2. Ranger Meadow and East Shore Trail Loop – Easy

5.0 miles, 200’

From US Hwy 34, head south-east on CR 66. Turn left at the Green Ridge campground. Turn right at the intersection. Cross over the dam to the kiosk, turn east to the Ranger Meadow trail. 

The flowers begin right at the trailhead, look for Bog Orchids in the wetland. The flowers are white and very fragrant. Continue to a sunlit opening populated by Scarlet Gila (Fairy Trumpet), Blue Flax, Paintbrush, Mountain Parsley, White Geranium and Creamy Buckwheat. At the creek you may see Tall Chiming Bells, Monkshood, Bitter Cress (Brook Cress) and Brook Saxifrage.

3. Columbine Lake – Moderate

7 miles, 1,400’

From US 40 turn east of CR 83. Turn left on CR 84 to the Junco Lake Trailhead. 

As you start the hike you will find Elephant Heads in wet meadows and near streams. Look closely at the flower for the “elephant trunk.”  In moist woods look for Twisted Stalk. It is an easy flower to identify, the white flower is under the leaves. Parry’s Primrose are just above the waterfall that you will be passing by. Stop and admire them. When you reach the lake continue to the small stream and you will see an amazing array of flowers.

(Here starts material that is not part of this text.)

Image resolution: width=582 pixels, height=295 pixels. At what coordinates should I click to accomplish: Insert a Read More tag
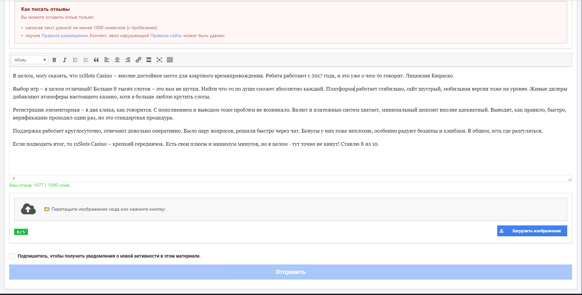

4. Devils Thumb Trail – Moderate to Strenuous

Approximately 6 miles, 1,800’

From US 40 turn east on CR 8 for 8 miles.

The alpine meadow is such a beautiful place I stop here to enjoy the multitudes of wildflowers.  Look for Parry’s Primrose, Alpine Columbines, Alpine Avens, American Bistort and Sky Pilot. Immerse yourself in in Mother Nature’s garden. 

5. Butler Gulch – Moderate to Strenuous

5 miles, 1,240’

U.S. 40 to the Henderson Mine turnoff. Turn right at the fork. The trailhead is at a gate on the left.

As your start your hike look under the conifers for the Wood Nymph. The flower is white, single and saucer shaped. The leaves are in a basal rosette. Also, in the shade are Sickletop Louseworts with blossoms resembling the beaks of parrots. In the Alpine zone look for Kings Crown, Queens Crown, Parry Gentian, Moss Campion and Alpine Sandwort. This is a trail you don’t want to miss during peak bloom.